--- What the exercise asks ---
From the records below, state how many lines include the word "search", giving only that number.

··· Data for processing

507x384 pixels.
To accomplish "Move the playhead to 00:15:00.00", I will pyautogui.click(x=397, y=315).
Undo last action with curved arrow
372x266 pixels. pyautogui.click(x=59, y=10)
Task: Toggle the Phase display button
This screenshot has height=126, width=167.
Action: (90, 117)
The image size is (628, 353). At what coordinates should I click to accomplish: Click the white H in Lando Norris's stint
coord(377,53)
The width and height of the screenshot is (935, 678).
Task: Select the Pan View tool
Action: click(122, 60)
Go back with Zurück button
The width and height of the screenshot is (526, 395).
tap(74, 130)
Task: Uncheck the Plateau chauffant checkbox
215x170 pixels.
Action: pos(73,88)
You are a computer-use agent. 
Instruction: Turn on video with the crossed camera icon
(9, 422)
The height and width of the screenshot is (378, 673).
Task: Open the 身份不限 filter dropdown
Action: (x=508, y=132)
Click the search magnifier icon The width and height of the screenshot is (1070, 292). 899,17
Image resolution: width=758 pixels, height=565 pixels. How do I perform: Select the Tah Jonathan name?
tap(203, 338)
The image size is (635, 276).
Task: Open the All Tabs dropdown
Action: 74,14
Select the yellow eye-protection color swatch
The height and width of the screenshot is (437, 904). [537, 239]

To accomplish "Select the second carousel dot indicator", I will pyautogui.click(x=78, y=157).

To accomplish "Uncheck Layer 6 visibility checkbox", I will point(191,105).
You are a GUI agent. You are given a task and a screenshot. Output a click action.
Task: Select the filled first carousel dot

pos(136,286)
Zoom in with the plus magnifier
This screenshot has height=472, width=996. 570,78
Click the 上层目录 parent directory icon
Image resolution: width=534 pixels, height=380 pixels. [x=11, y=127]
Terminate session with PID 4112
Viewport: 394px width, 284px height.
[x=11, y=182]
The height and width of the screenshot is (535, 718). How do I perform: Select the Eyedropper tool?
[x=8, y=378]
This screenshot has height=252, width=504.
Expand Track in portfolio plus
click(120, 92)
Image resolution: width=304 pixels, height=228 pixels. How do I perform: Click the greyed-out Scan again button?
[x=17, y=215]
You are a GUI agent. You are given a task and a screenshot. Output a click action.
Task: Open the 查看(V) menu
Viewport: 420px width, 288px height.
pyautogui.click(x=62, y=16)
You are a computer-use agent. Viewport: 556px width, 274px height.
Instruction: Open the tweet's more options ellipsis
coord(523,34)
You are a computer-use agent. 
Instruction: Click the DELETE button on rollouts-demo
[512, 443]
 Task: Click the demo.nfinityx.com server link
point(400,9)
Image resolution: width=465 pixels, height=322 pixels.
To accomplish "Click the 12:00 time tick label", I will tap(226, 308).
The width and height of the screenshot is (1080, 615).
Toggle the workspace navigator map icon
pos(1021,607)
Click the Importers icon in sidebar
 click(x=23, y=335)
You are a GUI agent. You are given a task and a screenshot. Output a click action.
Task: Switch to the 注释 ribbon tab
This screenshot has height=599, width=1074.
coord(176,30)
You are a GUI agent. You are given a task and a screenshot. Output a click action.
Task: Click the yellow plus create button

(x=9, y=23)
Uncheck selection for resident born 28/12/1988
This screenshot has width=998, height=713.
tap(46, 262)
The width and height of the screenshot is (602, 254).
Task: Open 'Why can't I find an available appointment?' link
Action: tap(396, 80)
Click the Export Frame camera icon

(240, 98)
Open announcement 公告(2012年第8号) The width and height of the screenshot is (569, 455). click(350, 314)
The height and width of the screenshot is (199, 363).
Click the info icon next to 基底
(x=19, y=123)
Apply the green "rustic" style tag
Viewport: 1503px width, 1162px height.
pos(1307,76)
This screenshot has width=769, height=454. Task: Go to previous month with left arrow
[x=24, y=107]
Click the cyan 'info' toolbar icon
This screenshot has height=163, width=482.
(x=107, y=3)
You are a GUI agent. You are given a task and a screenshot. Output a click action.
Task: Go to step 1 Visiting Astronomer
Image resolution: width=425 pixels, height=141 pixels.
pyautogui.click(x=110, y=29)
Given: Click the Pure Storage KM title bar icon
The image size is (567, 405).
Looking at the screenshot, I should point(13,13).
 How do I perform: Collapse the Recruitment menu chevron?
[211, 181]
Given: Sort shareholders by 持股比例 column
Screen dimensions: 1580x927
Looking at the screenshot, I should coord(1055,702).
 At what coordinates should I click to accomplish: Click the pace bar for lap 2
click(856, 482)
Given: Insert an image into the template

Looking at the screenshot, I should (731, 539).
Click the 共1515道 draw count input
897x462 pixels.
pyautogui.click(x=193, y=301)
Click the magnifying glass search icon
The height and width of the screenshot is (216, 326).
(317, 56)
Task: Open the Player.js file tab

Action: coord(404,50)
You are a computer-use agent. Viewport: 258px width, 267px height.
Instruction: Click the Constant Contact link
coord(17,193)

······

--- Expected answer ---
2